(AÇÃO NECESSÁRIA 1): Resuma em duas frases o texto sobre streaming e entretenimento.
(AÇÃO NECESSÁRIA 2): Copie literalmente do texto sobre streaming e entretenimento tudo, desde "As atividades de" até "mais por ela.".

(TEXTO DE LEITURA):
===

É entediante passar horas trabalhando em frente ao computador em casa. Ao final do dia, a salvação. O prêmio de sempre. O poderoso e absorvente: televisor. Assistir qualquer tipo de conteúdo via streaming se converte na conveniente prática de encerramento do dia.

Se nos atentarmos ao setor audiovisual, enquanto os cinemas e teatros estão fechados, as empresas e plataformas de conteúdos via streaming vivem seu melhor momento. Pegaram carona no lock down do mundo todo para crescerem como nunca. Obtiveram assinantes e faturamento em grande escala. Como em toda situação, o que é ruim para um, pode ser oportunidade para outro.

Mas o confinamento se relaxa e, eventualmente, acaba. Os seres humanos entendem que ser humano não é só a satisfação individual. Também significa exposição ao meio ambiente, socialização, coletividade, experimentação. E após a liberação? Voltando às ruas, tendo a possibilidade de sair de casa. Retornando parcialmente às rotinas que sempre fizeram parte das nossas vidas – o que e como faremos para nos divertirmos?

As atividades de entretenimento, como muitas outras, podem ter a sua experiência valorizada ou minimizada. Importa a renda? Sim, mas e agora? Será melhor pedir uma pizza ou prepará-la em casa? Será mais gostoso ver o capítulo da série no televisor ou assistir a um filme que estreia na telona do cinema? Vale viajar ao exterior para conhecer um parque de diversões ou melhor dirigir e curtir a pousada no meio do mato? Atividades sem custo serão mais valorizadas?

Em muitas ocasiões, a base do entretenimento é a experiência. Sabemos disso. Quem gosta de alguma atividade ou experiência, tentará alcançá-la, estará disposto a pagar, inclusive, um pouco a mais por ela.

Falamos antes de streaming, certo? Pois há algumas semanas houve notícias e boatos na impresa de que algumas empresas como Amazon e Netflix estariam interessadas em comprar grandes cadeias de cinemas nos Estados Unidos. “What?”

===

(EXTRATO DE DADOS):
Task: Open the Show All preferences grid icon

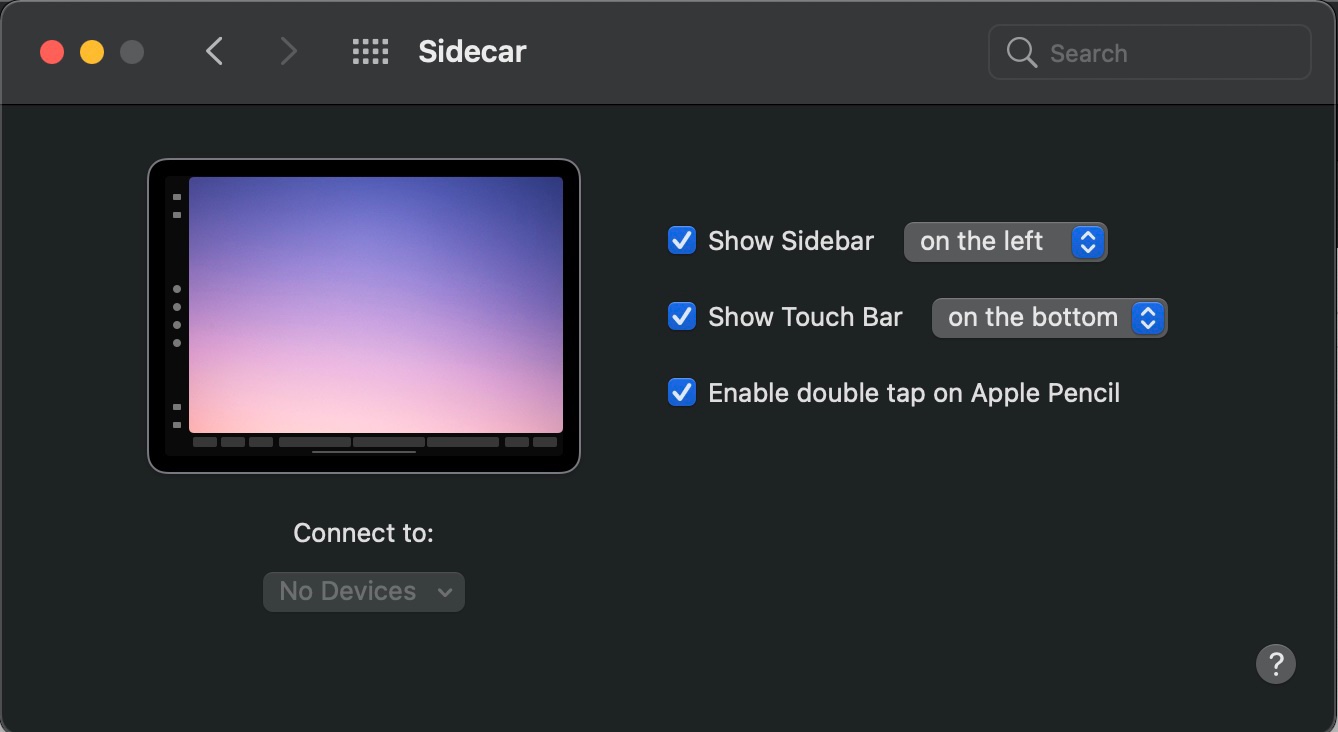Action: point(370,51)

===

(RESULTADO ESPERADO 1): Enquanto cinemas e teatros estavam fechados durante o confinamento, as plataformas de streaming cresceram como nunca e obtiveram assinantes e faturamento em grande escala. Com o relaxamento do confinamento, fica a dúvida sobre como as pessoas vão se divertir, já que a base do entretenimento costuma ser a experiência, e surgiram boatos de que Amazon e Netflix estariam interessadas em comprar grandes cadeias de cinemas nos Estados Unidos.

(RESULTADO ESPERADO 2):
As atividades de entretenimento, como muitas outras, podem ter a sua experiência valorizada ou minimizada. Importa a renda? Sim, mas e agora? Será melhor pedir uma pizza ou prepará-la em casa? Será mais gostoso ver o capítulo da série no televisor ou assistir a um filme que estreia na telona do cinema? Vale viajar ao exterior para conhecer um parque de diversões ou melhor dirigir e curtir a pousada no meio do mato? Atividades sem custo serão mais valorizadas?

Em muitas ocasiões, a base do entretenimento é a experiência. Sabemos disso. Quem gosta de alguma atividade ou experiência, tentará alcançá-la, estará disposto a pagar, inclusive, um pouco a mais por ela.